2) Non-violence et Discours

a) L’éthique de la non-violence. La non-violence est une éthique en ce sens qu’elle représente une véritable philosophie de la vie et une façon générale de se conduire dans la vie. L’exemple le plus connu de philosophie et de politique “non-violentes” est représenté par la doctrine et par la vie du chef politique hindou Gandhi, lequel a conçu et mis en pratique le principe de “résistance passive” à l’échelle collective. Il faut bien mesurer, dans ce cas, le lien entre l’efficacité d’une telle attitude de résistance et une cohésion communautaire exceptionnelle (puisque tout le monde doit obéir à celui qui dit de ne pas obéir à l’oppresseur), qui suppose bien souvent le charisme exceptionnel d’un chef. — Par ailleurs, le refus de l’usage de la violence doit concerner non seulement les rapports avec autrui mais aussi ceux avec la nature. Par exemple la doctrine de Gandhi lie l’attitude politique à un comportement d’ascèse et de modération dans l’existence quotidienne. D’une façon générale, les pratiques non violentes vont de pair avec des considérations diététiques (régime végétarien) et écologiques. Il est en effet difficile d’imaginer une attitude non violente dans les rapports avec autrui alors que se poursuivraient par ailleurs une exploitation et une consommation effrénée de la nature. 

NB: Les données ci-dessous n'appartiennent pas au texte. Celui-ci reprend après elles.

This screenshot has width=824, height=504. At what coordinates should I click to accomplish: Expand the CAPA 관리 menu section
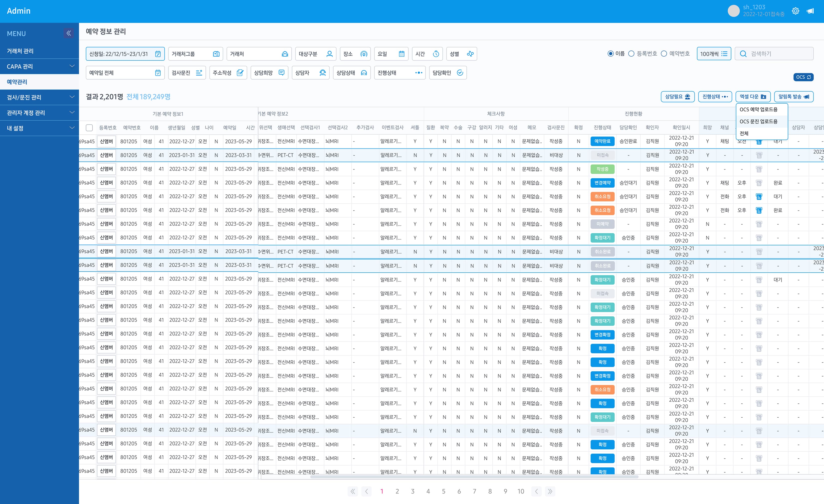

b) Éthique du dialogue. Vis-à-vis d’autrui, une éthique de la non-violence, une fois que l’on a laissé de côté ses justifications possibles par l’amour du prochain ou le respect de la vie, etc., a pour présupposition la possibilité d’arriver à des ententes sur la base de discussions. Le langage serait un moyen d’interaction fondamentalement soustrait à la violence. Non qu’il ne puisse y avoir une certaine vivacité, une certaine forme de violence dans l’échange parlé, comme les intimidations, les provocations, les sophismes et les efforts excessifs pour convaincre. Il n’empêche, dès lors que l’on parle, l’on est de fait et implicitement d’accord sur l’essentiel, d’accord pour reconnaître l’autre, son existence, et l’existence de sa demande. Comme le pense Éric Weil, « le dialogue porte, en dernier ressort, toujours sur la façon selon laquelle on doit vivre. (...) Ils sont en désaccord sur la façon de vivre, parce qu’ils sont en accord sur la nécessité d’une façon [ils sont d’accord sur la nécessité d’un accord] : il ne s’agit que de compléter et de préciser. Ils acceptent le dialogue, parce qu’ils ont déjà exclu la violence ». — Les difficultés d’une telle attitude tiennent essentiellement à son efficacité potentielle. Se pose notamment le problème du choix entre violence et lâcheté : “Lorsqu’on a le choix uniquement entre la lâcheté et la violence, je crois que je conseillerais encore la violence” (Gandhi). Pourtant la non-violence n’est pas à considérer comme une possibilité dans l’éventail des éventualités stratégiques : elle se présente plutôt comme une ressource de résistance toujours disponible lorsqu’il apparaît que les remèdes et mesures contre la violence n’échappent pas au cercle de la violence. Même si donc, d’un point de vue “instrumental”, une éthique de la non-violence n’a pas d’effectivité garantie, sa signification exemplaire est dans ce mouvement de conversion qui, au lieu de reconduire indéfiniment la recherche du tort du côté des autres, qui toujours “ont commencé les premiers”, reporte sur chacun la charge de commencer la paix. Ce qui est précisément la fonction du Droit, du Discours.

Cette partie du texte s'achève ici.